3

I am trying to find the highest frequency element in the given as follows.

First, I am trying to build a dictionary and count the each element based on frequency.

I am stuck how to extract max value from the constructed dictionary.

Input: [3,2,3]

Output: 3

func majorityElement(_ nums1: [Int]) -> Int {

    var num1Dict = Dictionary(nums1.map{ ($0, 1) }, uniquingKeysWith : +)
    return num1Dict.values.max() // ????

}
Community
  • 1
  • 1
casillas
  • 16,351
  • 19
  • 115
  • 215

3 Answers3

1

You have correctly constructed num1Dict, which will be something like this for the input [3,2,3]:

[2:1, 3:2]

values.max() will return 2, because out of all the values in the dictionary (1 and 2), 2 is the highest.

See your error now?

You need to return the key associated with the highest value, not the highest value.

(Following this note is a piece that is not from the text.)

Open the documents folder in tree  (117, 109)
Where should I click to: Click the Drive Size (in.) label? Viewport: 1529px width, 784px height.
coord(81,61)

One very straightforward way is to do this:

func majorityElement(_ nums1: [Int]) -> Int? { // you should probably return an optional here in case nums1 is empty

    let num1Dict = Dictionary(nums1.map{ ($0, 1) }, uniquingKeysWith : +)
    var currentHigh = Int.min
    var mostOccurence: Int?
    for kvp in num1Dict {
        if kvp.value > currentHigh {
            mostOccurence = kvp.key
            currentHigh = kvp.value
        }
    }
    return mostOccurence

}
Sweeper
  • 213,210
  • 22
  • 193
  • 313
  • Is there a shorthand(high order function) of solving this problem rather than combination of using `for` loop and `if` condition? – casillas Feb 25 '19 at 16:55
  • 1
    @hotspring Yes, but using for loops is the fastest way I can think of. For a slower but shorter way, do `num1Dict.sorted(by: { $0.value > $1.value }).first!.key`. – Sweeper Feb 25 '19 at 16:57
  • you can also do `num1Dict.filter { $0.value == num1Dict.values.max() }.first!.key` – barbarity Feb 25 '19 at 17:11
  • @barbarity Yes, but note how that has a time complexity of O(n^2). – Sweeper Feb 25 '19 at 17:12
  • @Sweeper I think the compiler is smart enough to know `num1Dict.values.max()` doesn't change but in any case you can always do one lines: `let max = num1Dict.values.max()` and then `num1dict.filter { $0.value == max }.first!.key` – barbarity Feb 25 '19 at 17:18
  • The dictionary still needs to be iterated over twice though, which is why I said using a for loop is the fastest way I can think of. @barbarity – Sweeper Feb 25 '19 at 17:21
  • but iterating twice is `2n` which in terms of computation is O(n) – barbarity Feb 25 '19 at 17:38
  • @barbarity complexity is not the same as speed. I could have a constant O(1) operation that takes 1000 years. So unless `filter` is faster than a for loop, using a for loop is the fastest solution. You can try to do some benchmarks. I don't know. – Sweeper Feb 25 '19 at 17:41
  • @Sweeper You're over looking the fact that `nums1.map` is making an entire pass trhough `nums1`, and allocating an array of tuples. You should use `nums1.lazy.map` instead – Alexander Feb 25 '19 at 18:27
  • @Sweeper Plus, you're hand rolling an implementation of `max(by:)`, and it's actually incorrect. Rather than returning `nil` on empty arrays, it returns `0`. If you call this method and you get a `0` back, how do you know if it's "`0` as in there were no elements" and "`0` as in the most common element is `0`?" That's one extra check. That's an anti-pattern in Swift. That's what optionals are for. – Alexander Feb 25 '19 at 18:39
  • @Alexander In OP's attempt, the method returns a non-optional `Int`, so I just assumed the array is always non-empty. Good point. – Sweeper Feb 25 '19 at 18:42
  • @Sweeper That's your opportunity to guide OP in the right direction. Returning `Int` for something that can have an undefined result would be simply incorrect. – Alexander Feb 25 '19 at 18:43
1

You can use reduce(into:) to generate a Dictionary with the elements and their frequencies, then sort your array using those frequencies, then simply return the last element (based on ascending ordering) of the sorted array.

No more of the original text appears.